**Saved entries**:

==================================================

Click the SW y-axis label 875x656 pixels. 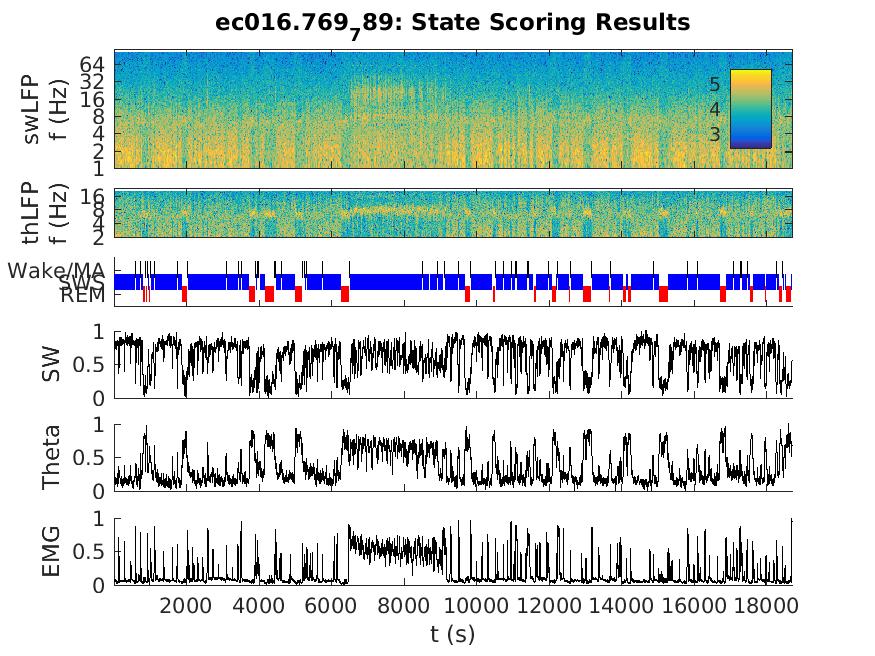pos(50,365)
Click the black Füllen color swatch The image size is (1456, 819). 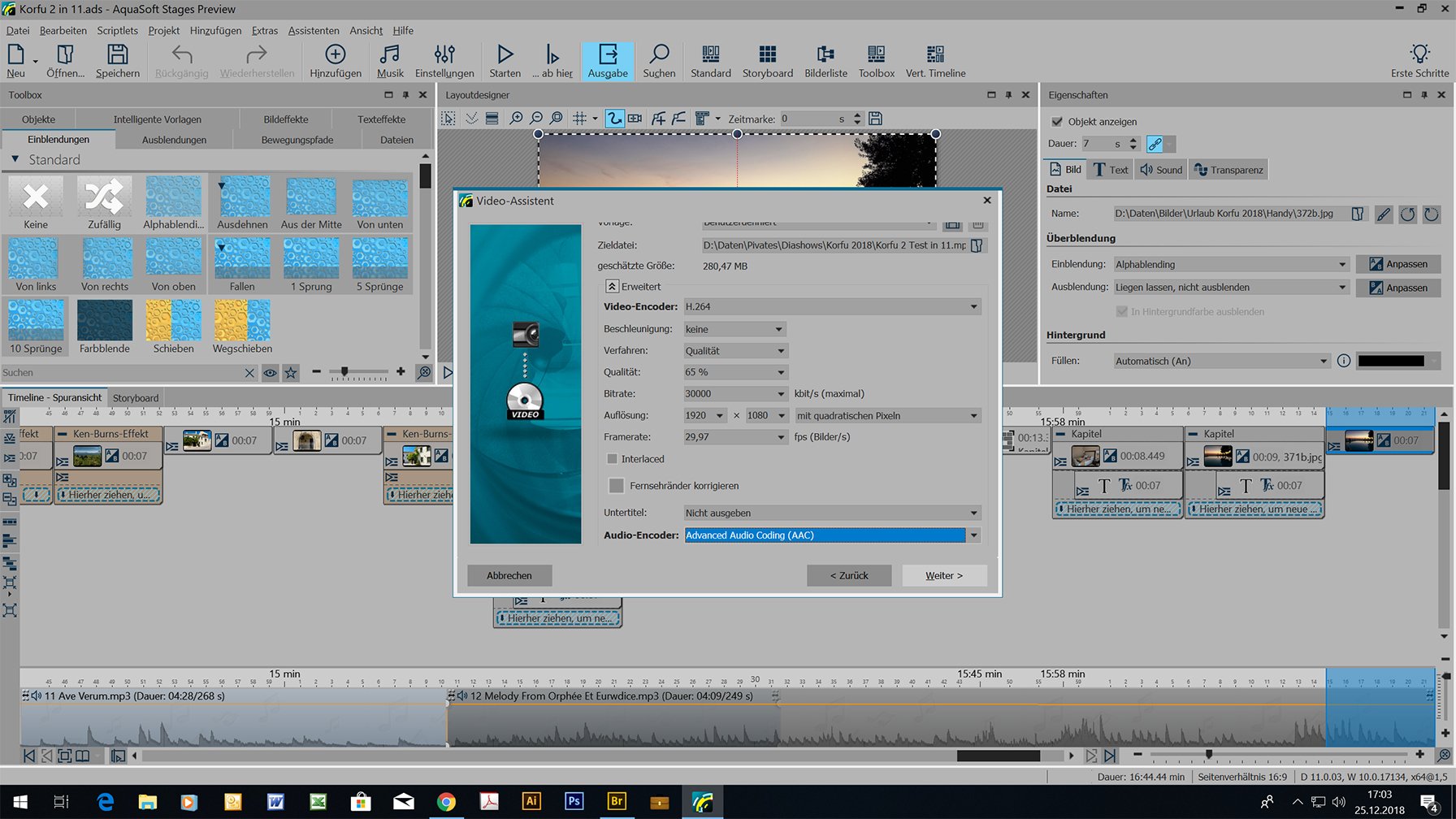(x=1390, y=361)
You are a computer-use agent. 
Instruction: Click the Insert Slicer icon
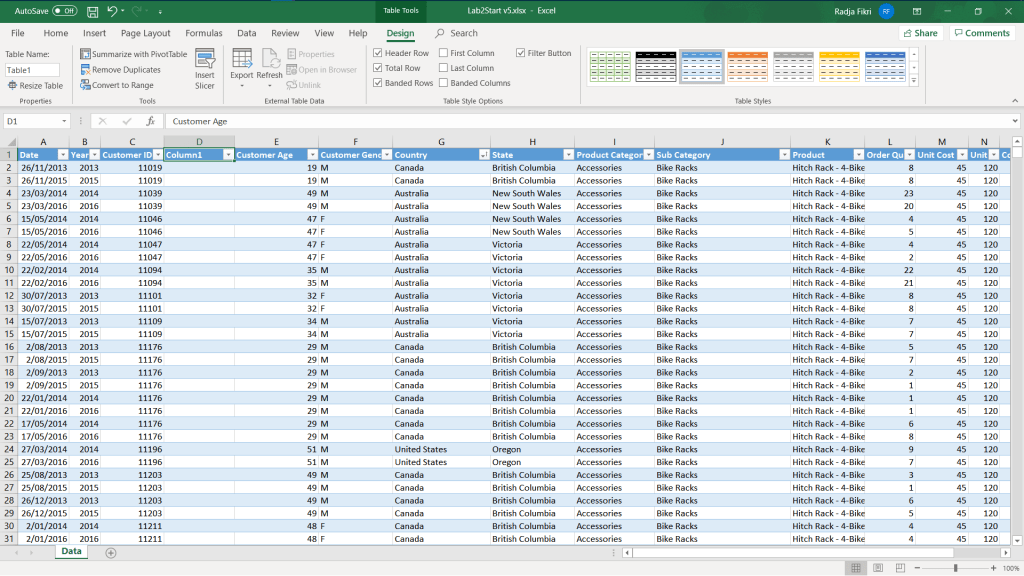pos(204,62)
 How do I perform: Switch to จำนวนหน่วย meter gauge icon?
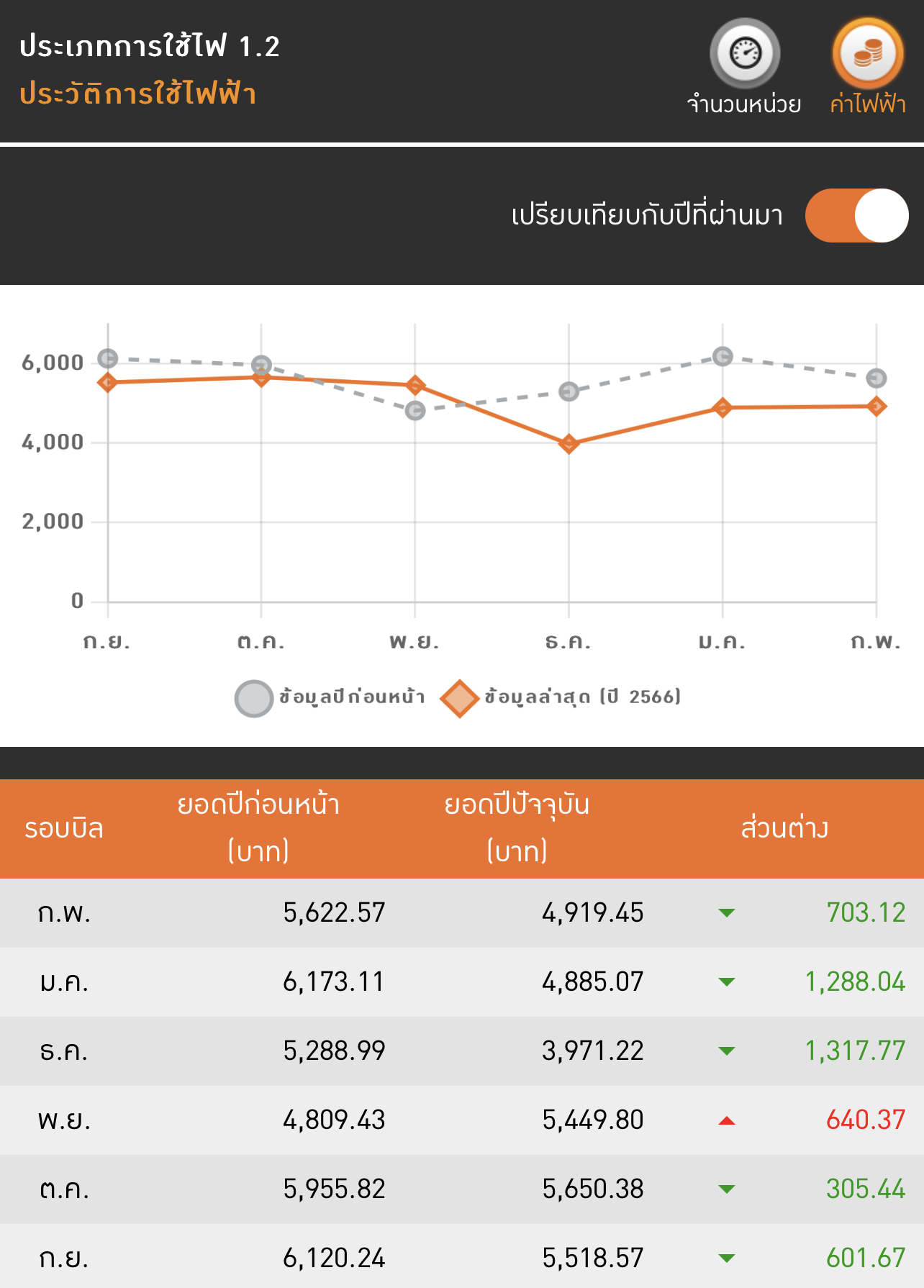click(x=745, y=53)
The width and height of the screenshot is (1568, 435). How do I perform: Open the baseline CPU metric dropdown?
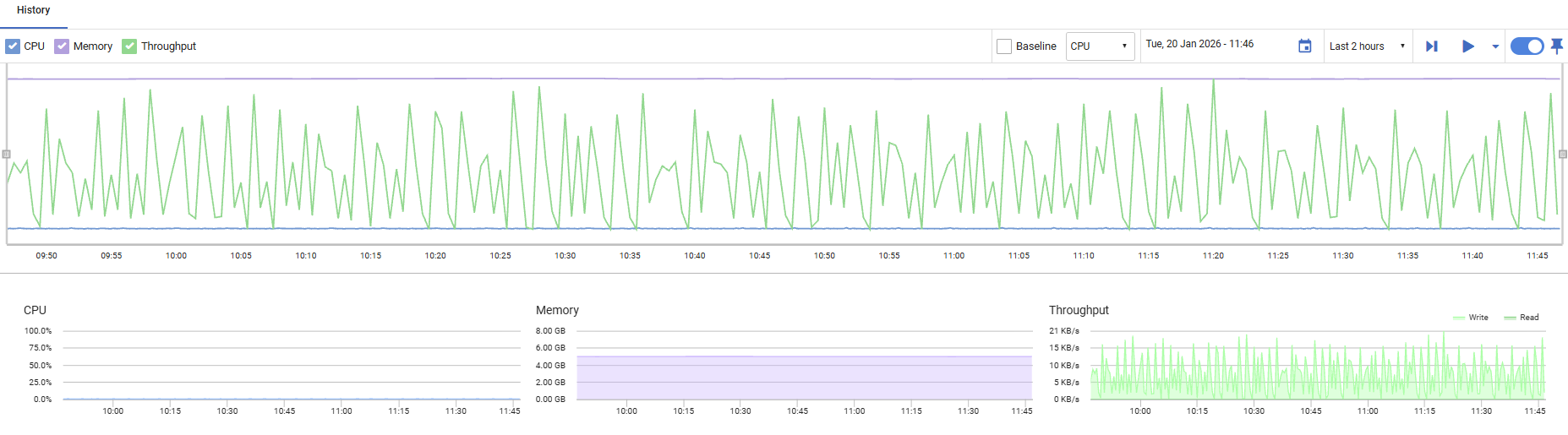click(1099, 46)
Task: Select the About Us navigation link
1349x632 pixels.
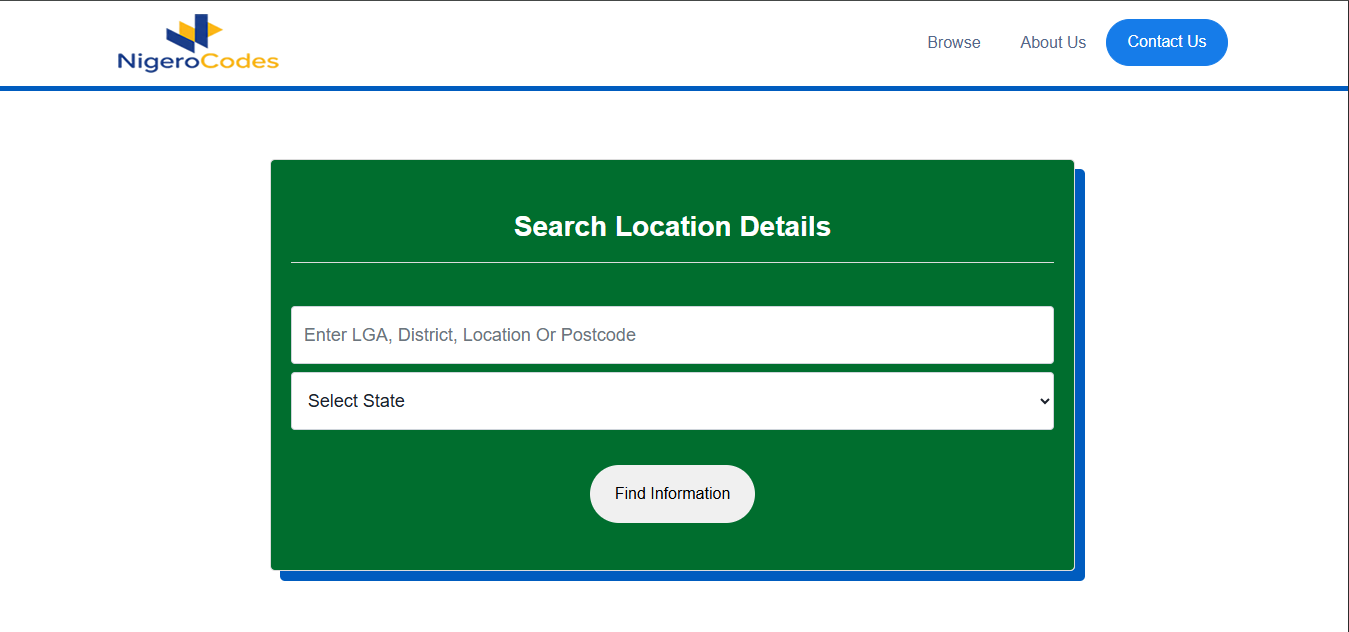Action: [x=1053, y=42]
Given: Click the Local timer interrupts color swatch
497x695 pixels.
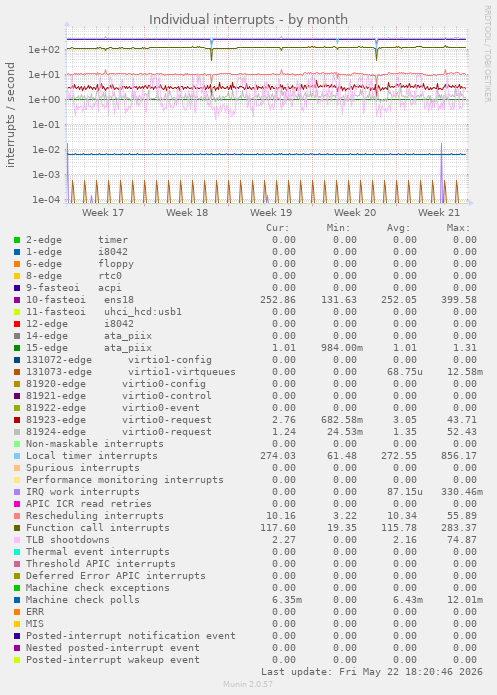Looking at the screenshot, I should point(17,456).
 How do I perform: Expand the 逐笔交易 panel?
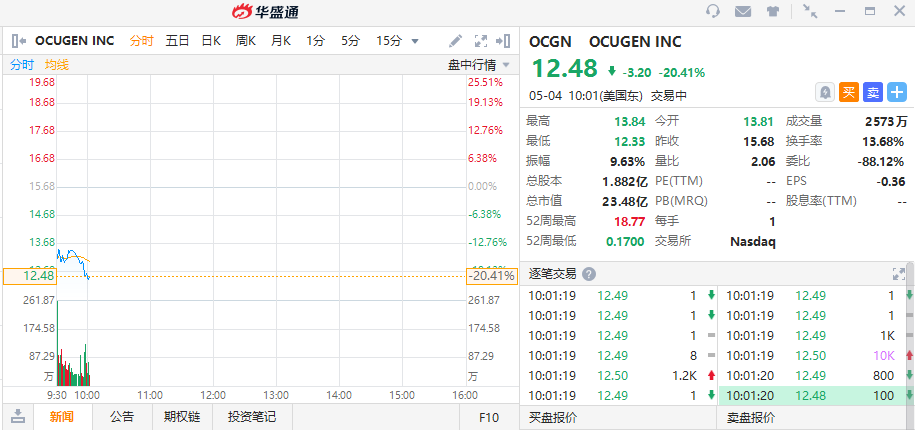click(897, 273)
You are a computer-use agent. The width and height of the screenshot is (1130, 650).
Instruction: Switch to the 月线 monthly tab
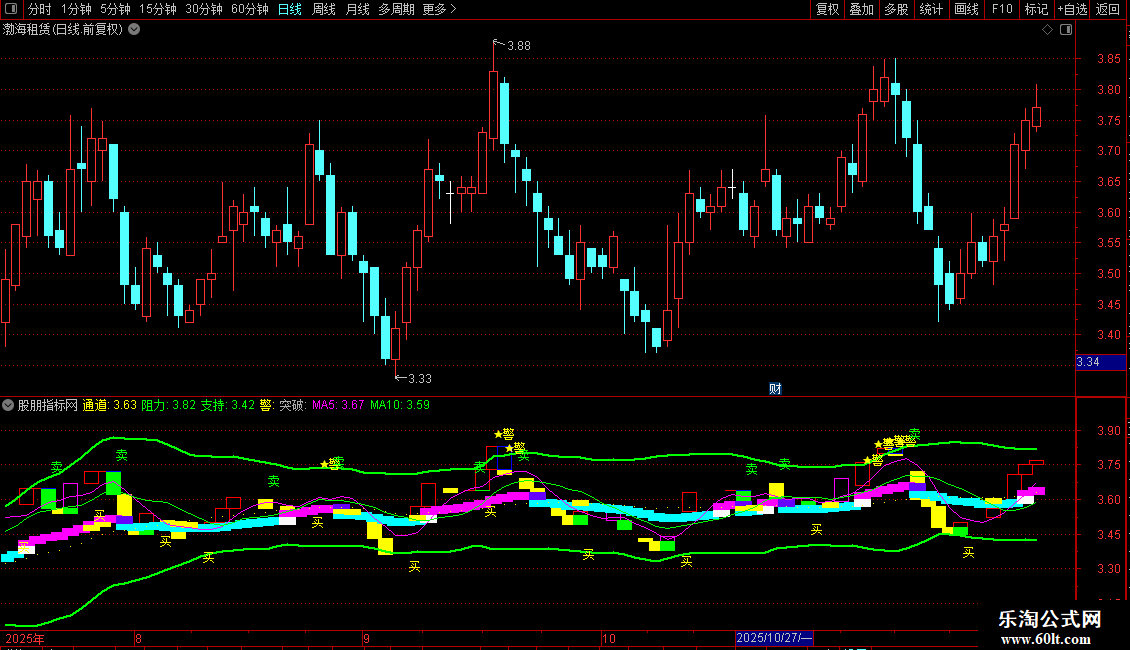[357, 9]
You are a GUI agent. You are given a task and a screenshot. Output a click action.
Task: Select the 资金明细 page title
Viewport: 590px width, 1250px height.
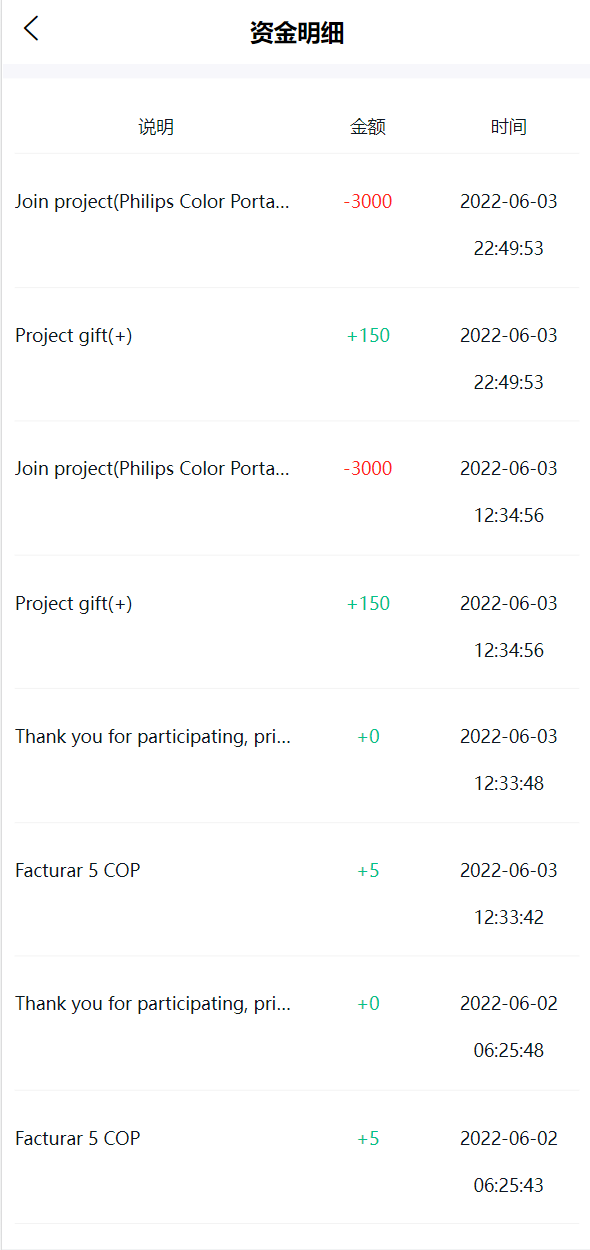297,33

==================================================

**WHAT IS BEING ASKED**:
Only the lines from the one containing "Task: Select the About Us navigation link" through the last line of the entries, both included, should be repeated exactly, and the pictures should be left out.

**ANSWER FOR THIS EXERCISE**:
Task: Select the About Us navigation link
1349x632 pixels.
Action: [x=1053, y=42]
Given: Click the Local timer interrupts color swatch
497x695 pixels.
Looking at the screenshot, I should point(17,456).
 How do I perform: Expand the 逐笔交易 panel?
click(897, 273)
You are a computer-use agent. The width and height of the screenshot is (1130, 650).
Instruction: Switch to the 月线 monthly tab
[357, 9]
You are a GUI agent. You are given a task and a screenshot. Output a click action.
Task: Select the 资金明细 page title
Viewport: 590px width, 1250px height.
297,33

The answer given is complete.